Data items:
_____

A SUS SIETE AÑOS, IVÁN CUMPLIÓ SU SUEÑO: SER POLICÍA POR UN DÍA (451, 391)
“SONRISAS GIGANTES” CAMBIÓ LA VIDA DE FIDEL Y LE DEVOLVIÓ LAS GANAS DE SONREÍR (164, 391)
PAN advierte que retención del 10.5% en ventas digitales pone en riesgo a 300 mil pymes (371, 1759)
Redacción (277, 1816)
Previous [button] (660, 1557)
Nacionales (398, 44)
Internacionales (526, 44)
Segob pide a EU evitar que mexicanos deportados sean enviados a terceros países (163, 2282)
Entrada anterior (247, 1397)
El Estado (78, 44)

_____

## What you should do
Repeat the entries verbatim through the line with "Internacionales (526, 44)".

## Task answer
A SUS SIETE AÑOS, IVÁN CUMPLIÓ SU SUEÑO: SER POLICÍA POR UN DÍA (451, 391)
“SONRISAS GIGANTES” CAMBIÓ LA VIDA DE FIDEL Y LE DEVOLVIÓ LAS GANAS DE SONREÍR (164, 391)
PAN advierte que retención del 10.5% en ventas digitales pone en riesgo a 300 mil pymes (371, 1759)
Redacción (277, 1816)
Previous [button] (660, 1557)
Nacionales (398, 44)
Internacionales (526, 44)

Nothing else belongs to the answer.